→ PROBLEM STATEMENT: A faithful transcription of all the records is required.

(Data entries)
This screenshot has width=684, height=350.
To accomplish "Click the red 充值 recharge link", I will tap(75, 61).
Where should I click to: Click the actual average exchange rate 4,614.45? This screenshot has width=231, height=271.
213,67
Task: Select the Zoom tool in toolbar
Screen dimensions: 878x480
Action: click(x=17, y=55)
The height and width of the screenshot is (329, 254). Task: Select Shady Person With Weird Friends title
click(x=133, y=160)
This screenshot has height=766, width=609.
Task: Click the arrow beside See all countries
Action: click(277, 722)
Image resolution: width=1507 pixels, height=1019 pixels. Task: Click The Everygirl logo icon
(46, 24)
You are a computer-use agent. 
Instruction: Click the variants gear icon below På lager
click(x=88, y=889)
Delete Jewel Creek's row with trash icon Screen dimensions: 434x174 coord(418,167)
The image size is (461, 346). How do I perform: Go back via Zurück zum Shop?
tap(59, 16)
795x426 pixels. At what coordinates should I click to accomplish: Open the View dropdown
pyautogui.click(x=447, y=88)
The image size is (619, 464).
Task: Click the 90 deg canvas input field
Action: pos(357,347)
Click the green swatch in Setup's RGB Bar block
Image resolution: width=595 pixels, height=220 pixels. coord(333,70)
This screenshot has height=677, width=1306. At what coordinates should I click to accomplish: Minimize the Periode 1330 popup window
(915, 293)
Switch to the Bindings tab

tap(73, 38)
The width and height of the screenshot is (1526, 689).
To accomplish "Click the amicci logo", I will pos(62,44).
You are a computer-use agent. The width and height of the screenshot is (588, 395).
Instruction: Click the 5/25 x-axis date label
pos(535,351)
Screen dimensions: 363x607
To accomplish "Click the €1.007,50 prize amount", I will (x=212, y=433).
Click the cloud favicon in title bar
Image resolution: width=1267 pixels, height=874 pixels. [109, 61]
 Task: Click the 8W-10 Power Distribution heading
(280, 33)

→ RESPONSE BOX:
This screenshot has width=684, height=350.
To accomplish "Click the red 充值 recharge link", I will tap(75, 61).
Where should I click to: Click the actual average exchange rate 4,614.45? This screenshot has width=231, height=271.
213,67
Task: Select the Zoom tool in toolbar
Screen dimensions: 878x480
Action: click(x=17, y=55)
The height and width of the screenshot is (329, 254). Task: Select Shady Person With Weird Friends title
click(x=133, y=160)
This screenshot has height=766, width=609.
Task: Click the arrow beside See all countries
Action: click(277, 722)
Image resolution: width=1507 pixels, height=1019 pixels. Task: Click The Everygirl logo icon
(46, 24)
You are a computer-use agent. 
Instruction: Click the variants gear icon below På lager
click(x=88, y=889)
Delete Jewel Creek's row with trash icon Screen dimensions: 434x174 coord(418,167)
The image size is (461, 346). How do I perform: Go back via Zurück zum Shop?
tap(59, 16)
795x426 pixels. At what coordinates should I click to accomplish: Open the View dropdown
pyautogui.click(x=447, y=88)
The image size is (619, 464).
Task: Click the 90 deg canvas input field
Action: pos(357,347)
Click the green swatch in Setup's RGB Bar block
Image resolution: width=595 pixels, height=220 pixels. coord(333,70)
This screenshot has height=677, width=1306. At what coordinates should I click to accomplish: Minimize the Periode 1330 popup window
(915, 293)
Switch to the Bindings tab

tap(73, 38)
The width and height of the screenshot is (1526, 689).
To accomplish "Click the amicci logo", I will pos(62,44).
You are a computer-use agent. The width and height of the screenshot is (588, 395).
Instruction: Click the 5/25 x-axis date label
pos(535,351)
Screen dimensions: 363x607
To accomplish "Click the €1.007,50 prize amount", I will (x=212, y=433).
Click the cloud favicon in title bar
Image resolution: width=1267 pixels, height=874 pixels. [109, 61]
 Task: Click the 8W-10 Power Distribution heading
(280, 33)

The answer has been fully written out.